I began to doubt the birth choices Tommy and I had made. Decisions we'd labored over. Prayed over. But I questioned them just the same. We'd considered home birth with her early in my second trimester, but things didn't pan out and we didn't feel peace about it. I started thinking that if I'd had her at home, I could've delivered her as soon as I needed. I wouldn't have fought against pushing in order to make it to Vanderbilt. Maybe if I'd gone to a nearer hospital.... There were so many if's.... Maybe she was too big for my body to carry and maybe this would happen to all of our children. Maybe I hadn't paid enough attention. Looking back at her pictures from her first week on, it was SO easy to spot it. Things that I had originally looked at and thought, "She doesn't hold her head up completely yet." I even emailed our doula asking if something had happened during her birth that I'd done ( to which she patiently told me that home birth couldn't have prevented it, going to another hospital wouldn't have fixed it, and nothing had happened in her delivery-- all hands were off her when she arrived. No pulling or guiding. She was simply caught by the midwife.) But there was still this incessant need to know what I had done. And what I didn't recognize in the moment was that at the center of all that, there was a huge crowning and loving of self. What had I done? Not what He had done. Why did I decide that? Not what He had led us to. Graciously, Christ used His people to point me back to His wisdom and to point out my position. Tommy pointed me to scripture, and I remember the words of one particular friend verbatim. "God's hands were all over her birth. Don't forget that."
Through this process, I realized that even though I'd acknowledged His strength and utter holiness, I had somehow managed to keep myself elevated to a position of control. I had allowed the enemy to suck the joy from one of the greatest cornerstone moments of my life. And how easily he'd been able to because of my great love for myself. My great need for control. The same things that Christ had broken me of 6 months before, on my knees in my living room at 4 am while the rest of the world went on with their day. I ignored what Christ had prevented, the health that He had given my child, and had made it about my actions-- this one small thing that I couldn't control.

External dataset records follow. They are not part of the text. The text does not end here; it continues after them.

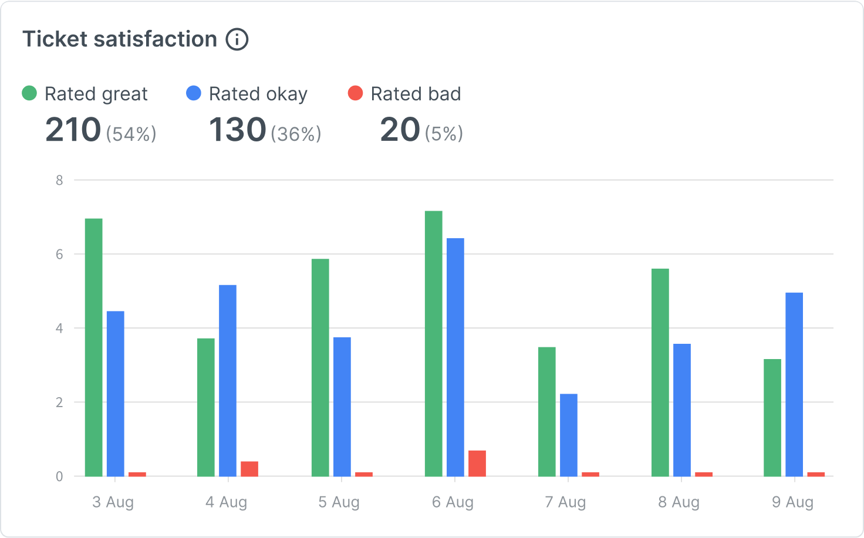Select the blue bar for 4 Aug
The width and height of the screenshot is (864, 538).
[x=228, y=380]

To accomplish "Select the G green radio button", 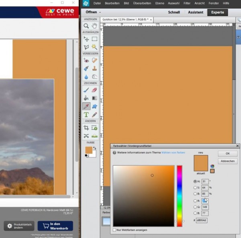I will [195, 207].
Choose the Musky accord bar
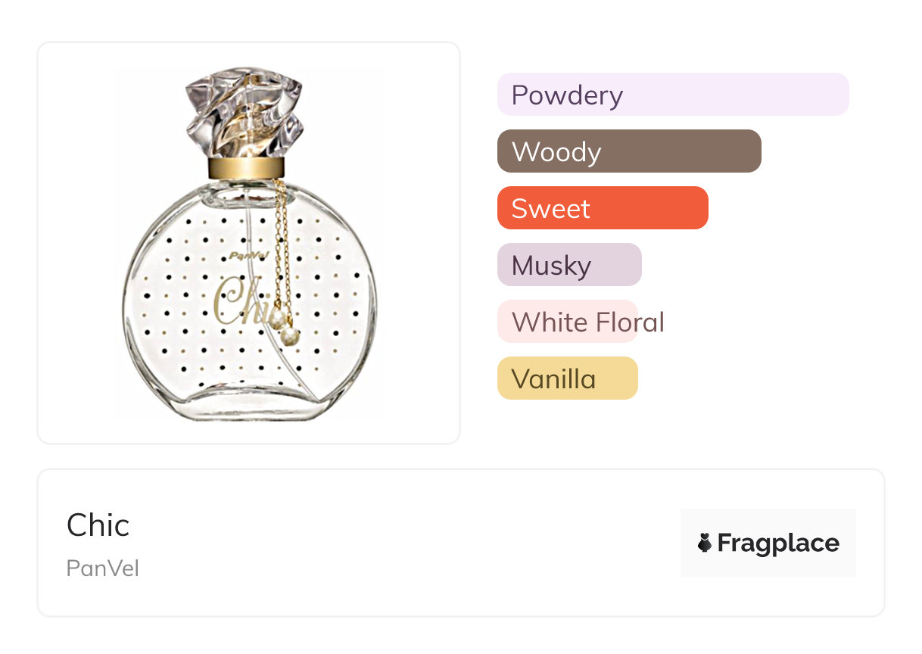The image size is (922, 654). click(x=568, y=265)
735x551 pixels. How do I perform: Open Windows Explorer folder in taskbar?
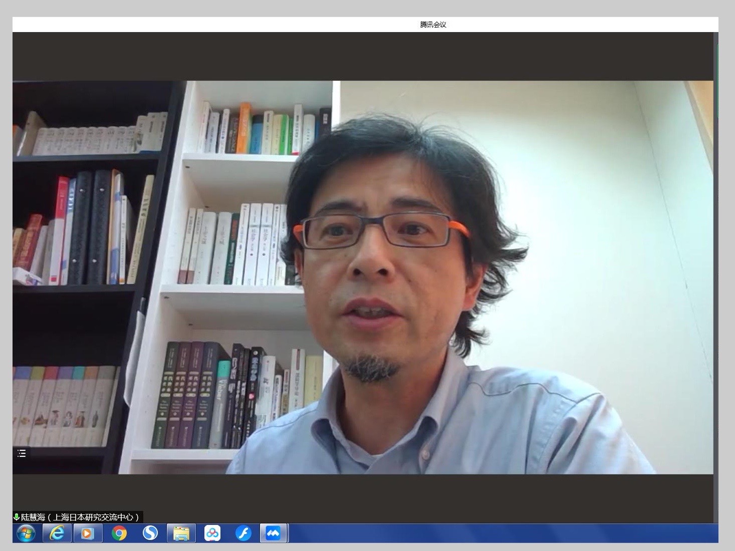coord(181,533)
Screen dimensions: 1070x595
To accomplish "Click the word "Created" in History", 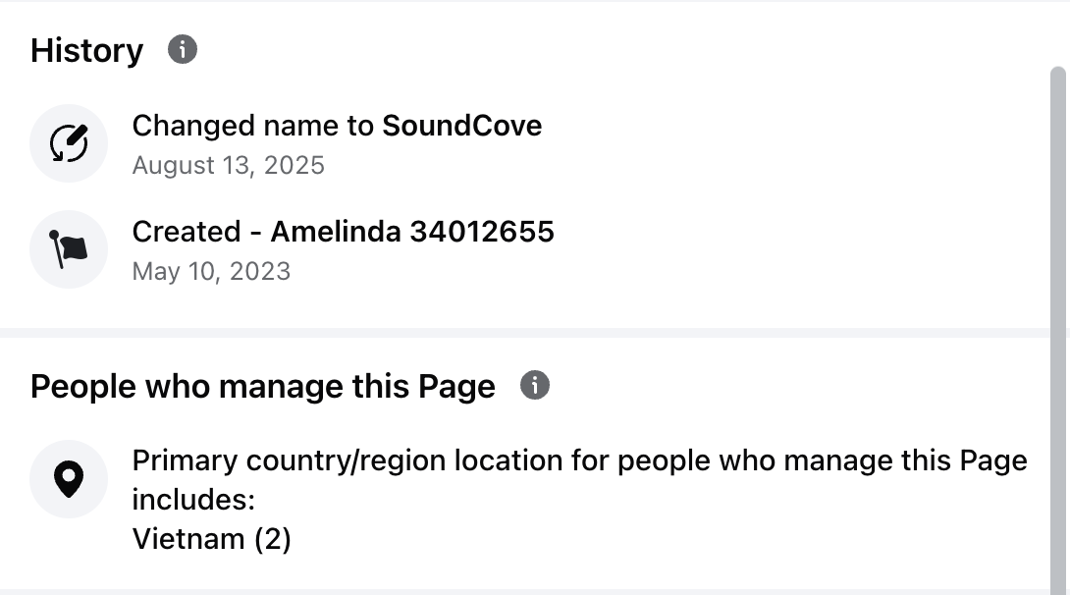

In the ease of my everyday life, in my lack of attention to the spiritual war that is always raging around me, I didn't give credence to "the immeasurable greatness of his power toward us who believe, according to the working of his great might.." (Eph 1:19). It was a humbling moment from a merciful God. Walking in humility is something that I continue to struggle with, and I imagine I always will (parenting is a good help with that! haha). It is still amazing to me the amount of ignorance I foster about my love for myself and how I easily go from day to day without recognizing how incapable I am and how sovereign He is. I am grateful for His unending kindness that leads me to repentance.
God showed His faithfulness even in my shallowness...Something that never ceases to touch my soul. Abi Kate was released from therapy in September. And in that time God reminded me to make much of Him and to make little of myself. Much to the surprise of her therapists, she never presented with or developed any physical delays as children with torticollis often do. We weren't surprised. :) He is good.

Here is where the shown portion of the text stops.